▶ [To do] Pull out each line below that contains the word "height".
Provided information Start Marker
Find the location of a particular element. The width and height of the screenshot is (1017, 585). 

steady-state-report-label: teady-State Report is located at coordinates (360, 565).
Provided information End Marker
Provided information Start Marker
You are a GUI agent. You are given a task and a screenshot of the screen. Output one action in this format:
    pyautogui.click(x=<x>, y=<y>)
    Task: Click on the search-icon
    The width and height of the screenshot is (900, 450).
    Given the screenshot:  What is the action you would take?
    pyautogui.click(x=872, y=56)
Provided information End Marker
▶ [Exercise answer]
Find the location of a particular element. The width and height of the screenshot is (1017, 585). 
    The width and height of the screenshot is (900, 450).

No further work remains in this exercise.